(Records)
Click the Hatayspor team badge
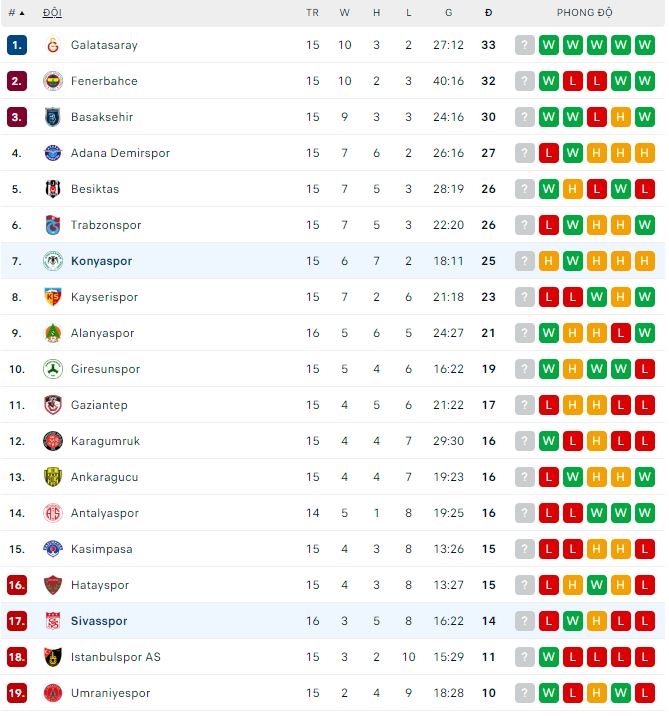The image size is (669, 716). point(53,585)
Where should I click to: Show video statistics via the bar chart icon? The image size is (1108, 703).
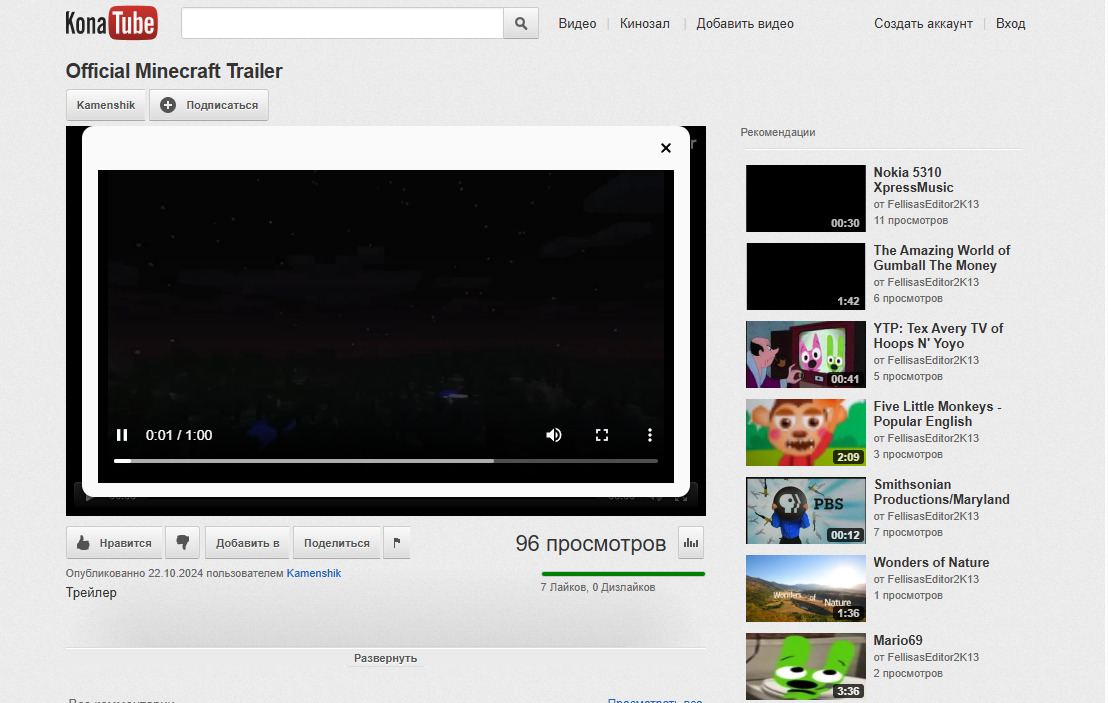(691, 543)
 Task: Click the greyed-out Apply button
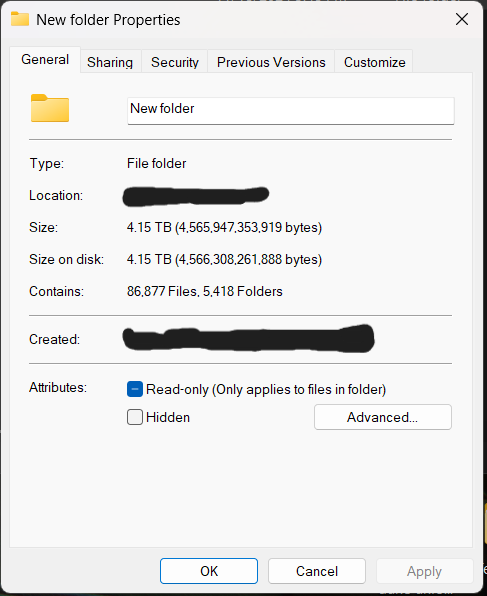coord(425,571)
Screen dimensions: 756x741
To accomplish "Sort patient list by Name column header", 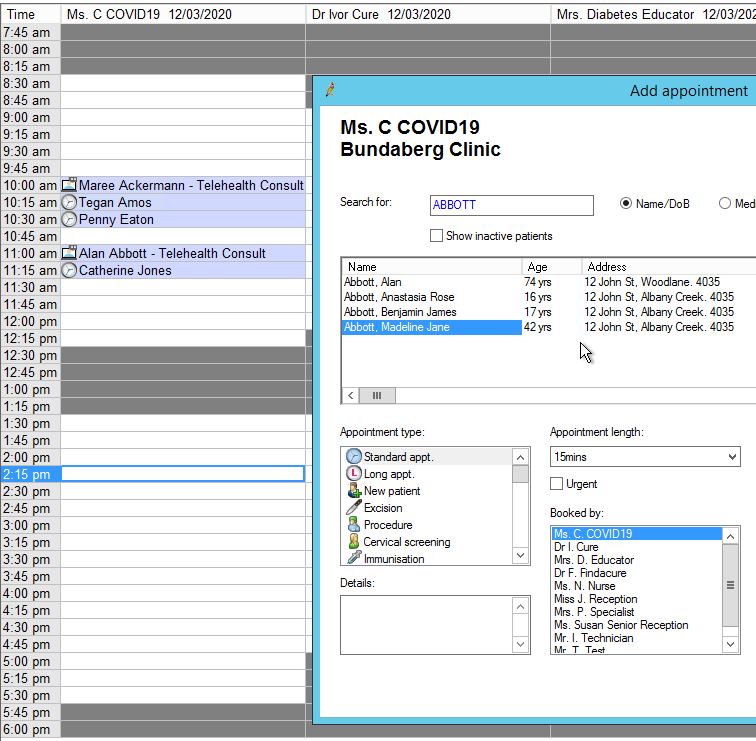I will (431, 267).
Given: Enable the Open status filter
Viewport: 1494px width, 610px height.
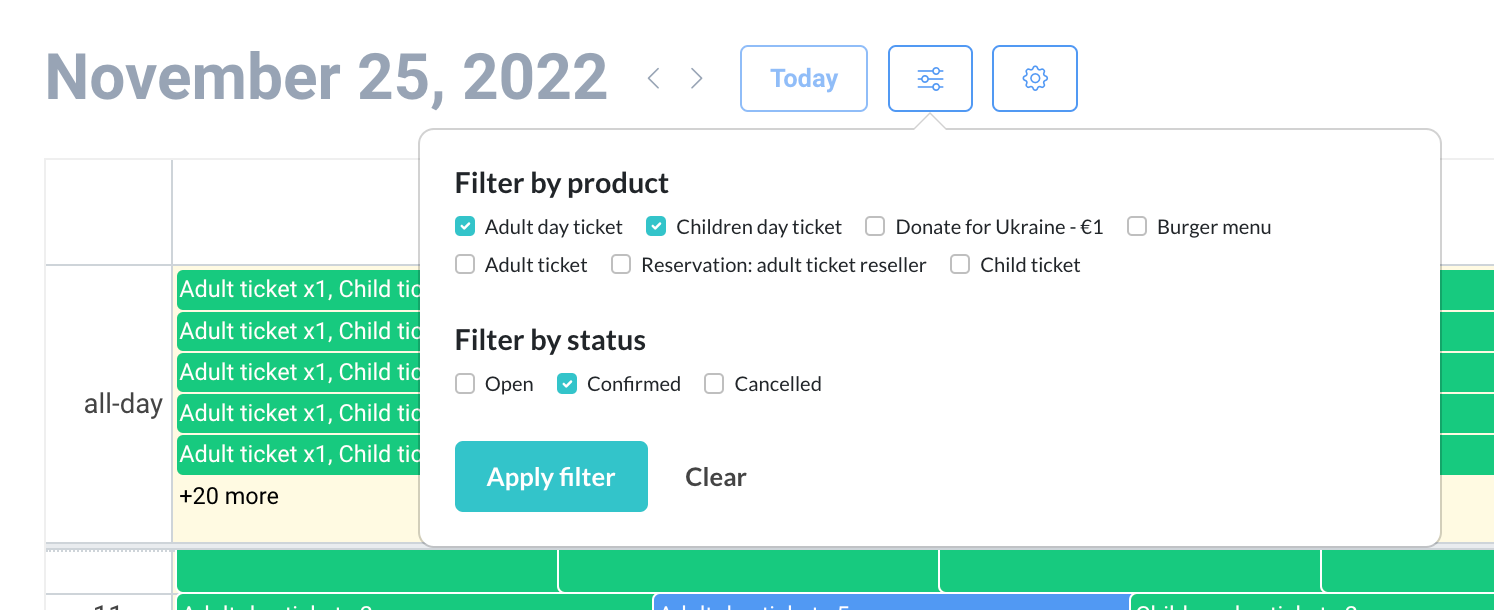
(End Records)
## Task directions
Please output, exactly and with no pictures, only the lines from the one containing "Given: Enable the Open status filter" through the final line of the records above.

## The completed task
Given: Enable the Open status filter
Viewport: 1494px width, 610px height.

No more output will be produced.